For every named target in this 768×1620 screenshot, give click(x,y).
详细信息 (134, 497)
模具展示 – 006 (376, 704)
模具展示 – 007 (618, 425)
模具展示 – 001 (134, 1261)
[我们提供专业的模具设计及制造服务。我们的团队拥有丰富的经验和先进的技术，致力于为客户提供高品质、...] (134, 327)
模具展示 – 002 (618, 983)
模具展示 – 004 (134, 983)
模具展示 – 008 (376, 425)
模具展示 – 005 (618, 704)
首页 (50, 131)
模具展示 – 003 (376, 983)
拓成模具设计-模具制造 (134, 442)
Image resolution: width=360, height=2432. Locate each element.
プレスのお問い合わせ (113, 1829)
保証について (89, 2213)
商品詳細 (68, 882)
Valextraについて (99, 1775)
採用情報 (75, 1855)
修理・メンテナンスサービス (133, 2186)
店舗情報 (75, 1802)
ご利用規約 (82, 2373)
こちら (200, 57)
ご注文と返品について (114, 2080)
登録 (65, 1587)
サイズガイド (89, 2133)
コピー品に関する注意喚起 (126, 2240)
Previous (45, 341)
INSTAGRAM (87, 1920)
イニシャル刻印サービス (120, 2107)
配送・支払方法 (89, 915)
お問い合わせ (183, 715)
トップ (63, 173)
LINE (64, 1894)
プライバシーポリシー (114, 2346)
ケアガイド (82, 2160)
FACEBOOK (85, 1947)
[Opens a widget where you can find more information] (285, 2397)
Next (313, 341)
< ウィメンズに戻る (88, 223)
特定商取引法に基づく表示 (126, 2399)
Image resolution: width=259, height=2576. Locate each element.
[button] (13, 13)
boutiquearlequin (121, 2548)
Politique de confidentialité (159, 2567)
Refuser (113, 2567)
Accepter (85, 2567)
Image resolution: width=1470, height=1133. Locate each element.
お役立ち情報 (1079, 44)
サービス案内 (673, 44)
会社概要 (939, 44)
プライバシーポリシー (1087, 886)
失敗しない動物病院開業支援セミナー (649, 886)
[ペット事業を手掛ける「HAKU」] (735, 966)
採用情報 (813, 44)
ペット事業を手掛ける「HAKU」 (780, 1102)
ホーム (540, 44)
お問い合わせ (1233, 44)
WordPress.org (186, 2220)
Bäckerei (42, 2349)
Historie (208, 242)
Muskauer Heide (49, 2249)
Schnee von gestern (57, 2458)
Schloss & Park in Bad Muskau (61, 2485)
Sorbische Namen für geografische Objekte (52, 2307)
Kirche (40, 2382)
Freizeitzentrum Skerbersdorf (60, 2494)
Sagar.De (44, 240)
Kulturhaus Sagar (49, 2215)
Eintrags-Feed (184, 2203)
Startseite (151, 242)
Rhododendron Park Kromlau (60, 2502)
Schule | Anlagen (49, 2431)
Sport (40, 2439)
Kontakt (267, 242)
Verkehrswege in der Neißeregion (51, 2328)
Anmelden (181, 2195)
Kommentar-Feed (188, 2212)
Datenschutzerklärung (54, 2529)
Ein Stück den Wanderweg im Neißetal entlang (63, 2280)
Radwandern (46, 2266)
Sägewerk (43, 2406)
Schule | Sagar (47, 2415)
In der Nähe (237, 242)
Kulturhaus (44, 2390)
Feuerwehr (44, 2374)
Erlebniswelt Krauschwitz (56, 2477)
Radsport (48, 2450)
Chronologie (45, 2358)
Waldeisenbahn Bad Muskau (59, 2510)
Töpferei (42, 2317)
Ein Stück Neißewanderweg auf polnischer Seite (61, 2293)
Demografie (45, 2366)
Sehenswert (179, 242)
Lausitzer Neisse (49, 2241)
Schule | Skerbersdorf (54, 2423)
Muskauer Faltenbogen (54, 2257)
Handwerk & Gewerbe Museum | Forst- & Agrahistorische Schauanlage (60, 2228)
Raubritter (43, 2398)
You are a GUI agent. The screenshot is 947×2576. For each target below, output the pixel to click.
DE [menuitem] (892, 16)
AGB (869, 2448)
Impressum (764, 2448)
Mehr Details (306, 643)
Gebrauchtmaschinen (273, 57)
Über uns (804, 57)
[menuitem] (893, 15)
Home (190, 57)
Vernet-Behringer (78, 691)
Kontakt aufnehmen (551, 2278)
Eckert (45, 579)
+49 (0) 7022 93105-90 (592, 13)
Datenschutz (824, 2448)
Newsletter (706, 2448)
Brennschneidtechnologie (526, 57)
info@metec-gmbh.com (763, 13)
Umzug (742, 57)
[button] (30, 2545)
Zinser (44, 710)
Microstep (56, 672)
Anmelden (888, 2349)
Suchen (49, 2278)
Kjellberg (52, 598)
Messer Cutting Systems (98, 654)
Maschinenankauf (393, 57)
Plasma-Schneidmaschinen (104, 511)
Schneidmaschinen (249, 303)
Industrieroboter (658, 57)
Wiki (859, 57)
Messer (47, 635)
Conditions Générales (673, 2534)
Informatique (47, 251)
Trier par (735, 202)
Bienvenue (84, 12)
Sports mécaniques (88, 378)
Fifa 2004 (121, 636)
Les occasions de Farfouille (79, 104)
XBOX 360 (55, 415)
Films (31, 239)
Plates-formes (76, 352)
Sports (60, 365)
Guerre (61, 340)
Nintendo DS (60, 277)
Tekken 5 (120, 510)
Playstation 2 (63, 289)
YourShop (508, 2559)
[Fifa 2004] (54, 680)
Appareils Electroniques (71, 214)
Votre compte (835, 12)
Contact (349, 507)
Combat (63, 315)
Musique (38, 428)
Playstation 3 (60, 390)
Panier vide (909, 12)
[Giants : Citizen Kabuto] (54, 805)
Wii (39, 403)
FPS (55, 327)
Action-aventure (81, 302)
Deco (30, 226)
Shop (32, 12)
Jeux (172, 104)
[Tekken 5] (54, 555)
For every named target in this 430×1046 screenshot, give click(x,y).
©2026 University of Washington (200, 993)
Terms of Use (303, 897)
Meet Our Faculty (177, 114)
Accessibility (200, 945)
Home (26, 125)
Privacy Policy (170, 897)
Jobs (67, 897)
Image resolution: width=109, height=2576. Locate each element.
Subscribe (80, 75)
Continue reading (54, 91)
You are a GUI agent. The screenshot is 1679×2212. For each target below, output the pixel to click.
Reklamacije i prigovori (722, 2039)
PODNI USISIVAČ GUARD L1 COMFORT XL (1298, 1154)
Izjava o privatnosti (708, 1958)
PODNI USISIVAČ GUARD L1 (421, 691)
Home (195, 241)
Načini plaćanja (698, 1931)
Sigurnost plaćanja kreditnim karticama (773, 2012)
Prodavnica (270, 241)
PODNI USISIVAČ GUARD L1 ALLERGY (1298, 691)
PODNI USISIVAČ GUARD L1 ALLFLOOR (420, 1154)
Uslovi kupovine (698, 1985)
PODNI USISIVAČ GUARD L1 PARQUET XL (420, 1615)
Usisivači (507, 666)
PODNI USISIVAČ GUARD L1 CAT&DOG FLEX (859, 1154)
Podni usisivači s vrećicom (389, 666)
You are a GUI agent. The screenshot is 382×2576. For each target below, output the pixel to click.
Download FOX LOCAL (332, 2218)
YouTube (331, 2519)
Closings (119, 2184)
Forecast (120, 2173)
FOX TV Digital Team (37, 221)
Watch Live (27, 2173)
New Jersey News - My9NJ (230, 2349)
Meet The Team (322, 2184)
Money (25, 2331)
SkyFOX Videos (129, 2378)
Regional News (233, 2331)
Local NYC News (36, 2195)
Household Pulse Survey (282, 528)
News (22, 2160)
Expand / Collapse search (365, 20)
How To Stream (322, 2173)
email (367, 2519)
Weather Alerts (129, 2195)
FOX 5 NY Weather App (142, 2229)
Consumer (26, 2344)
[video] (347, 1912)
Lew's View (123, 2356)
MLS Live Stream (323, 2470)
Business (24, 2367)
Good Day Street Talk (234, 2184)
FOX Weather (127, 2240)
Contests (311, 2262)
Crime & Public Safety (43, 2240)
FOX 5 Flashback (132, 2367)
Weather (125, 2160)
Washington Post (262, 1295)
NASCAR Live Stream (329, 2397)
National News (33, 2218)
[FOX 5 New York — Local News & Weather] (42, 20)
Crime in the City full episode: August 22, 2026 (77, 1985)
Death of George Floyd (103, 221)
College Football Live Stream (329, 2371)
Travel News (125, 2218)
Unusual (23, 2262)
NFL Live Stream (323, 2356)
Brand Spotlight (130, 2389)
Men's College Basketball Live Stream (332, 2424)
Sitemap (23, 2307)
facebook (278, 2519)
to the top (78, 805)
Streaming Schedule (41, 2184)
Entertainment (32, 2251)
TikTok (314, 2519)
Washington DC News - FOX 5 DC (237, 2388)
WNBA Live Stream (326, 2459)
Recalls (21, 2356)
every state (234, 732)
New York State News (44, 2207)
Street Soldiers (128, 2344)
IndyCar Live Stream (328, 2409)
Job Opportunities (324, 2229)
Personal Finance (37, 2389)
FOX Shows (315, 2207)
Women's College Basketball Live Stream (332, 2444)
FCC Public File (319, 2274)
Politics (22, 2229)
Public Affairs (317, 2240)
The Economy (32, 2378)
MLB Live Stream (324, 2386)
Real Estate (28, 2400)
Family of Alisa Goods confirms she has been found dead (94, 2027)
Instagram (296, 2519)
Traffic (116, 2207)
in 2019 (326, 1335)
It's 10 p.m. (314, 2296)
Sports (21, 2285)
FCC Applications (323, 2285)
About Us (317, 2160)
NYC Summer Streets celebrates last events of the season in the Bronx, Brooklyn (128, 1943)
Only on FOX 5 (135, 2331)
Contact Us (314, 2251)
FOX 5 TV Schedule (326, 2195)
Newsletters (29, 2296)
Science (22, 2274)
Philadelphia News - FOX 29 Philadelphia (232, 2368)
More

◆ ◆ ◆ ◆

■ **Exercise**: Leave out every line above except those from the line with "SkyFOX Videos (129, 2378)" up to and including the line with "Women's College Basketball", and copy those exactly.

■ **Task solution**:
SkyFOX Videos (129, 2378)
Regional News (233, 2331)
Local NYC News (36, 2195)
Household Pulse Survey (282, 528)
News (22, 2160)
Expand / Collapse search (365, 20)
How To Stream (322, 2173)
email (367, 2519)
Weather Alerts (129, 2195)
FOX 5 NY Weather App (142, 2229)
Consumer (26, 2344)
[video] (347, 1912)
Lew's View (123, 2356)
MLS Live Stream (323, 2470)
Business (24, 2367)
Good Day Street Talk (234, 2184)
FOX Weather (127, 2240)
Contests (311, 2262)
Crime & Public Safety (43, 2240)
FOX 5 Flashback (132, 2367)
Weather (125, 2160)
Washington Post (262, 1295)
NASCAR Live Stream (329, 2397)
National News (33, 2218)
[FOX 5 New York — Local News & Weather] (42, 20)
Crime in the City full episode: August 22, 2026 (77, 1985)
Death of George Floyd (103, 221)
College Football Live Stream (329, 2371)
Travel News (125, 2218)
Unusual (23, 2262)
NFL Live Stream (323, 2356)
Brand Spotlight (130, 2389)
Men's College Basketball Live Stream (332, 2424)
Sitemap (23, 2307)
facebook (278, 2519)
to the top (78, 805)
Streaming Schedule (41, 2184)
Entertainment (32, 2251)
TikTok (314, 2519)
Washington DC News - FOX 5 DC (237, 2388)
WNBA Live Stream (326, 2459)
Recalls (21, 2356)
every state (234, 732)
New York State News (44, 2207)
Street Soldiers (128, 2344)
IndyCar Live Stream (328, 2409)
Job Opportunities (324, 2229)
Personal Finance (37, 2389)
FOX Shows (315, 2207)
Women's College Basketball Live Stream (332, 2444)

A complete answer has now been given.